Unless and until a player's future is financially secure, no amount of cricket, domestic or international, will do any good. We've had successes galore at junior lever that hasn't translated into success at senior level. The reason is plain and simple. How many current players are above the age of 28, the age at which cricketer matures and plays best cricket? Answer will be: VERY FEW. And what are the chances that we'll see the current players in the team for long? VERY LESS. The reason for players phasing out of the game before their prime is basically financial. This is where CAN, among other things, has failed miserably. Nepal seriously lags behind in terms of infrastructure and logistics, but it surely is rich when it comes to player's enthusiasm for the game, which seems to wane away with passage of time. So, if we need to succeed and see us amongst the top in cricketing fraternity, player's future has to be secured and CAN needs to take special initiatives in this regard.

Posted by punj pokharel on (February 18, 2008, 13:03 GMT)

there is no doubt that nepal is a new rising star in the world of cricket.but it needs to play with better teams.

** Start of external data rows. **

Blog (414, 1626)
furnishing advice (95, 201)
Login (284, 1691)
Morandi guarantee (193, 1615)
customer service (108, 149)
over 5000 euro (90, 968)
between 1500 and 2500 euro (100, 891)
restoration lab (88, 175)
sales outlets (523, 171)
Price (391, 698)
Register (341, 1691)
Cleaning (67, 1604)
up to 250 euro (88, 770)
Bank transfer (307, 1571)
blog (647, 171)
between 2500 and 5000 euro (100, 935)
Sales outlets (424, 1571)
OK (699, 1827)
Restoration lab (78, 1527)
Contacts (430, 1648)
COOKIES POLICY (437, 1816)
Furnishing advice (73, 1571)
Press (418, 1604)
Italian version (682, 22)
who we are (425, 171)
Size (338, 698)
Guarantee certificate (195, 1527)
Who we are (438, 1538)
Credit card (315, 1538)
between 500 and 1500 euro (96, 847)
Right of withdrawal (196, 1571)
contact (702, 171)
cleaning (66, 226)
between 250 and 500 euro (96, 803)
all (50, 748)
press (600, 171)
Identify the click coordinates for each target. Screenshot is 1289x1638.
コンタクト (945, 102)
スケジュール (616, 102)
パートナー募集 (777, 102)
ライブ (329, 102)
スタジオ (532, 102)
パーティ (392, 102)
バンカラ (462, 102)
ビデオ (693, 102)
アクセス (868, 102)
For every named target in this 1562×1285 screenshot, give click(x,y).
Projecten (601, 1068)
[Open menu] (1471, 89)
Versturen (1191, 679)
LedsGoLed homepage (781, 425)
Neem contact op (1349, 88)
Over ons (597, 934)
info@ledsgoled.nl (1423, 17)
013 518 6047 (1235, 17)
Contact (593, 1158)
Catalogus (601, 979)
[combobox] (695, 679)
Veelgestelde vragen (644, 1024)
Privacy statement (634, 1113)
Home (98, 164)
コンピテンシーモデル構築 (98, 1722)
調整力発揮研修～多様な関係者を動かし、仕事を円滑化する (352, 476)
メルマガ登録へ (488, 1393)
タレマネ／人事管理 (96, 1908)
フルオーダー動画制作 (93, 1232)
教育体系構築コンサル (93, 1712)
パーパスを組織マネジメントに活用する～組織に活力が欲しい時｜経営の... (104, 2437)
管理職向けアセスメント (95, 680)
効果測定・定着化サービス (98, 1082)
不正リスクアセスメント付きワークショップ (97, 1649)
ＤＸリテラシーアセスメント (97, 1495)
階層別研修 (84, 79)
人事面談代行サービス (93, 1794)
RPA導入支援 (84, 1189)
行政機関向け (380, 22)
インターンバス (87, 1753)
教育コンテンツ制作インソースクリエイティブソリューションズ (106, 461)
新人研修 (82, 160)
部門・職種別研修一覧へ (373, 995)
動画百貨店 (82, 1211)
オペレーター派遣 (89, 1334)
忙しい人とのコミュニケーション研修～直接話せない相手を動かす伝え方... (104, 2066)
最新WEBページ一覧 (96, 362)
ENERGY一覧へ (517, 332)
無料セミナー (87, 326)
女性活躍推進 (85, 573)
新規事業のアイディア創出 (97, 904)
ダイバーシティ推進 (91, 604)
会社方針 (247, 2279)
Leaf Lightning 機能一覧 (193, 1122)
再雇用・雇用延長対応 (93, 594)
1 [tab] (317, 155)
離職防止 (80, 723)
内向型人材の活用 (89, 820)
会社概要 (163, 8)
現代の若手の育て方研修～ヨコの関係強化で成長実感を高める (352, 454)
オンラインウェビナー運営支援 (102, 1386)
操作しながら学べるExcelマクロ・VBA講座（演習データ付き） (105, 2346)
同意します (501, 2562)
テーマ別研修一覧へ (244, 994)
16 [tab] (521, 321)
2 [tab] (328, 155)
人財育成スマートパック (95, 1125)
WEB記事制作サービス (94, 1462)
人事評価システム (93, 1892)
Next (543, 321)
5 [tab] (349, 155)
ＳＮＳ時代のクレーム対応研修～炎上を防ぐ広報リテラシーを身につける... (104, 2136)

ACC should arrange some multinational teams in the country. we are really looking forward to get ODI status and Test in near future. the junior team really does well and thats the team that shows the future. but due to a secure future, they are underperforming in senior level. so , the sponsorship and financial backup should be made strong

Posted by prakash dhakal on (July 23, 2006, 5:36 GMT)

i feel that NEAPAL is developing nation in cricket.but i would prefer to say it a rapid developing nation being awarev of the fact that nepalese u-19 team has played 3 consecutives times in world cup and even defeated teams like pakistan and south africa. this shows how strong this team can be and even it has won the u-19 plate champiomnship defeating new zealand.this is not a just a fortune or luck to defeat 3 strong teams,it is their potential which did this. i feel icc should help financially to develop the country's level in cricket.and i feel nepal can be the other team to get test stataus.